BEGIN Data excerpts

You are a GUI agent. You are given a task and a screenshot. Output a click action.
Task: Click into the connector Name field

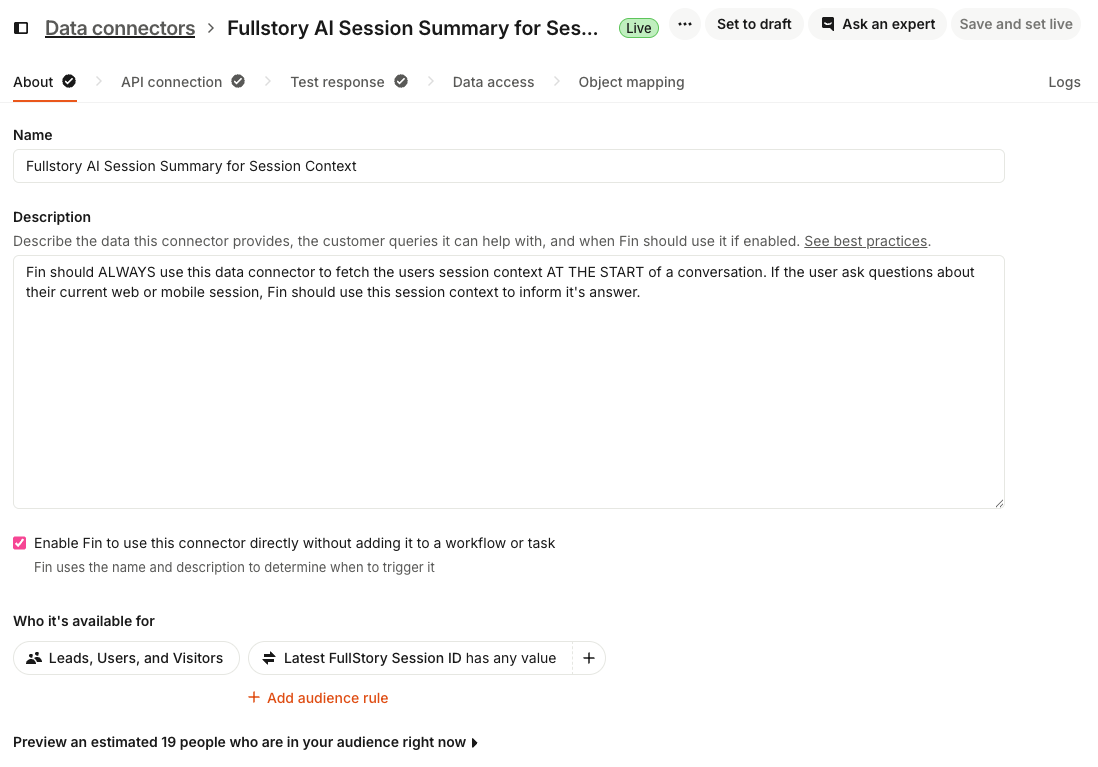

END Data excerpts
BEGIN Data excerpts

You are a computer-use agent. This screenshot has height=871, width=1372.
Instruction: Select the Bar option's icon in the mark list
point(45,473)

END Data excerpts
BEGIN Data excerpts

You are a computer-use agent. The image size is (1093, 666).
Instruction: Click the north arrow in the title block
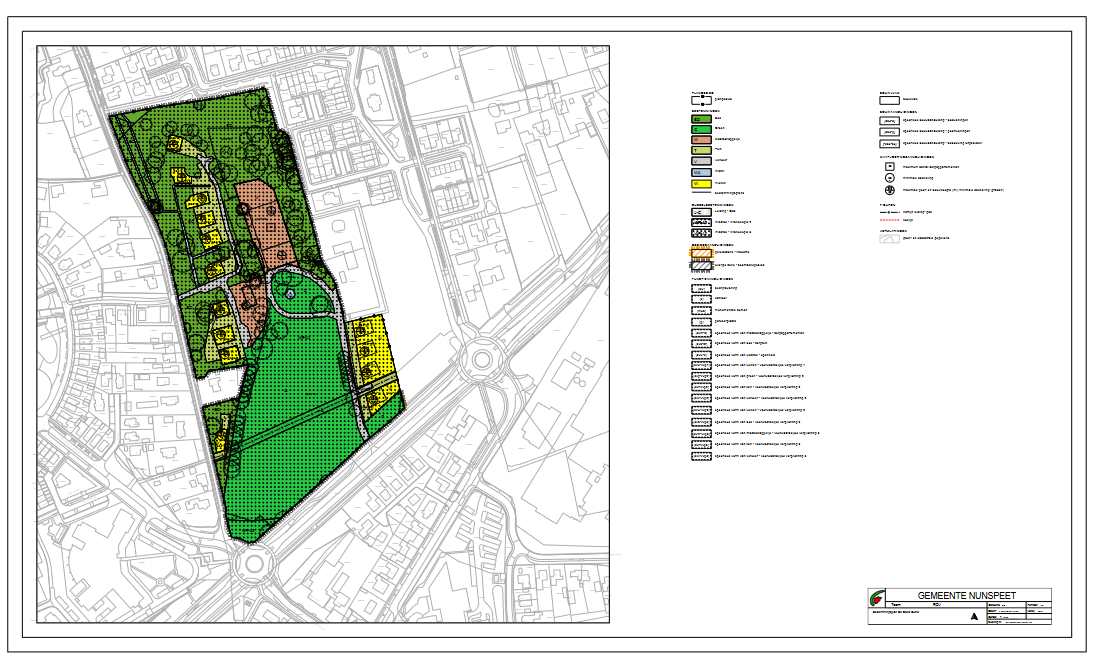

END Data excerpts

_Exercise description:_ Among the lines above, which ones hold the string "screenshot"? Show them.

_Answer section:_
You are a GUI agent. You are given a task and a screenshot. Output a click action.
You are a computer-use agent. This screenshot has height=871, width=1372.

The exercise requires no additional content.